- Data for review:
=== Begin Enclosure ===

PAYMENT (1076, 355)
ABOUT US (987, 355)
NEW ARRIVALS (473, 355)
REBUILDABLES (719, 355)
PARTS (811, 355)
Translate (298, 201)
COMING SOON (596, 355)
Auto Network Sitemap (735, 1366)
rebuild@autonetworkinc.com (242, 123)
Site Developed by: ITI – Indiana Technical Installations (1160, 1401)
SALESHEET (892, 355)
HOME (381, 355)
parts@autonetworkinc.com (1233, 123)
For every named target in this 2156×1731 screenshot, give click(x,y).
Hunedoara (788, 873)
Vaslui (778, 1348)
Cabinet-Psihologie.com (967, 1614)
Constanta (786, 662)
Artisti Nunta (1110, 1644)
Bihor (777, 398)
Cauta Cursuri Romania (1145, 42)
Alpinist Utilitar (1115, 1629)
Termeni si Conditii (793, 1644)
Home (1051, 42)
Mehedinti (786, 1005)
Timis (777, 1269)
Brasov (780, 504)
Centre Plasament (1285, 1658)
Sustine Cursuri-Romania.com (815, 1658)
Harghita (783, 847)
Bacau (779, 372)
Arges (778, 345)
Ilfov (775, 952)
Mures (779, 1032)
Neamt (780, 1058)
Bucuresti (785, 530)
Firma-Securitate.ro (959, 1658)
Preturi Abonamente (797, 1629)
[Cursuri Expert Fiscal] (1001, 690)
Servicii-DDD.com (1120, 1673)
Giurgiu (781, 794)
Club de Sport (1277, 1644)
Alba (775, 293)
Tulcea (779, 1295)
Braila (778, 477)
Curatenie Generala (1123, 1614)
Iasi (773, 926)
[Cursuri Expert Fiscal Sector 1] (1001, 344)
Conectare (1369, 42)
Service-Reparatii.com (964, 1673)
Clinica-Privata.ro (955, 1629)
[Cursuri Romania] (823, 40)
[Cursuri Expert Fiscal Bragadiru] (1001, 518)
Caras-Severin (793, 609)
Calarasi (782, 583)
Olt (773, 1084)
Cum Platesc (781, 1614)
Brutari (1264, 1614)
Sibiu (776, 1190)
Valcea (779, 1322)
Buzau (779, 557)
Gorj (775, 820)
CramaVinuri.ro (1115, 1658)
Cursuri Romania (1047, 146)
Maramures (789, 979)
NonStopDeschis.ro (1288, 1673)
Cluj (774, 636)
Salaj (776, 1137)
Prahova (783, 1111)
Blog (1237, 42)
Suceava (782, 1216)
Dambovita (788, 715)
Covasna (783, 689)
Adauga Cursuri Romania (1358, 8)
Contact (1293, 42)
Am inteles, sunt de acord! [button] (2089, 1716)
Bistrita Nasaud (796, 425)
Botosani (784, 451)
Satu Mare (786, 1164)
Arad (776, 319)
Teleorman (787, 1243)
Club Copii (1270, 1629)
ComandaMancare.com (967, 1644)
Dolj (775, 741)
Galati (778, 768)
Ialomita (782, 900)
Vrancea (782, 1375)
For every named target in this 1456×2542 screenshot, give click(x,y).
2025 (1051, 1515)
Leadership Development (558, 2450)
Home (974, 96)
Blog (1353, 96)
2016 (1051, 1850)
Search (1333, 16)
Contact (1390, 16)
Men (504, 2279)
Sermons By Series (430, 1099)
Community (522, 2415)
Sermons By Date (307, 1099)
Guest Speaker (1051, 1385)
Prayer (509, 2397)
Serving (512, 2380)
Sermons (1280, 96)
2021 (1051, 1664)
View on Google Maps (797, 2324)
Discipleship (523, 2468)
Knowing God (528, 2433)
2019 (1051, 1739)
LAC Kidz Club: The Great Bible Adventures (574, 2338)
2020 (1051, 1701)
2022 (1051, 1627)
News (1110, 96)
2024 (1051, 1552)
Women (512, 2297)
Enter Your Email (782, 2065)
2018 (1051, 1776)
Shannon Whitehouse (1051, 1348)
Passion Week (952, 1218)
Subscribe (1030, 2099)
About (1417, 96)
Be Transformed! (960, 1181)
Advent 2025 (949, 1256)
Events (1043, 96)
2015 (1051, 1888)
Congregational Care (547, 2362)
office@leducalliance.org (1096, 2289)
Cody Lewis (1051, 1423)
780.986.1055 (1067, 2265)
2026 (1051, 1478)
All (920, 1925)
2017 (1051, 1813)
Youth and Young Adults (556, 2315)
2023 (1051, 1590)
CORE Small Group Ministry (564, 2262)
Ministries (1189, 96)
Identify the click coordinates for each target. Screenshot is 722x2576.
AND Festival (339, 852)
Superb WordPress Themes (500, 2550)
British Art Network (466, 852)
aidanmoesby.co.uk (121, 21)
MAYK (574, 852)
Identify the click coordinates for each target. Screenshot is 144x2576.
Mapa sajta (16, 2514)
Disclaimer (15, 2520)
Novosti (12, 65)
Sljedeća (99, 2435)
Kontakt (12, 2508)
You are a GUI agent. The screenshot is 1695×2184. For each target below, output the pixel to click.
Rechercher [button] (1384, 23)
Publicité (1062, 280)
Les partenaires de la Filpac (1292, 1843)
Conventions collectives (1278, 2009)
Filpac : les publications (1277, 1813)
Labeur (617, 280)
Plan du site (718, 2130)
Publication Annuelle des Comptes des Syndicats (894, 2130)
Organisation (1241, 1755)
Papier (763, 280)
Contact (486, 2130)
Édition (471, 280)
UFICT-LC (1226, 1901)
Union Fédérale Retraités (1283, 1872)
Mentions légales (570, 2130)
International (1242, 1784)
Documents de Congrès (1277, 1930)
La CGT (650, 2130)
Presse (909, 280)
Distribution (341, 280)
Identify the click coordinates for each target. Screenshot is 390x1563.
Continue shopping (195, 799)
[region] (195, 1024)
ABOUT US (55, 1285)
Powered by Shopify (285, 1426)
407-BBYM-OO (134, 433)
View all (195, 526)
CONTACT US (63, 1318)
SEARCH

=== End Enclosure ===

- Required action: Having found the line with "International (1242, 1784)", please set it down along with every line after it through the end of the material above, exactly and with nothing added.

- Solved exercise:
International (1242, 1784)
Documents de Congrès (1277, 1930)
La CGT (650, 2130)
Presse (909, 280)
Distribution (341, 280)
Identify the click coordinates for each target. Screenshot is 390x1563.
Continue shopping (195, 799)
[region] (195, 1024)
ABOUT US (55, 1285)
Powered by Shopify (285, 1426)
407-BBYM-OO (134, 433)
View all (195, 526)
CONTACT US (63, 1318)
SEARCH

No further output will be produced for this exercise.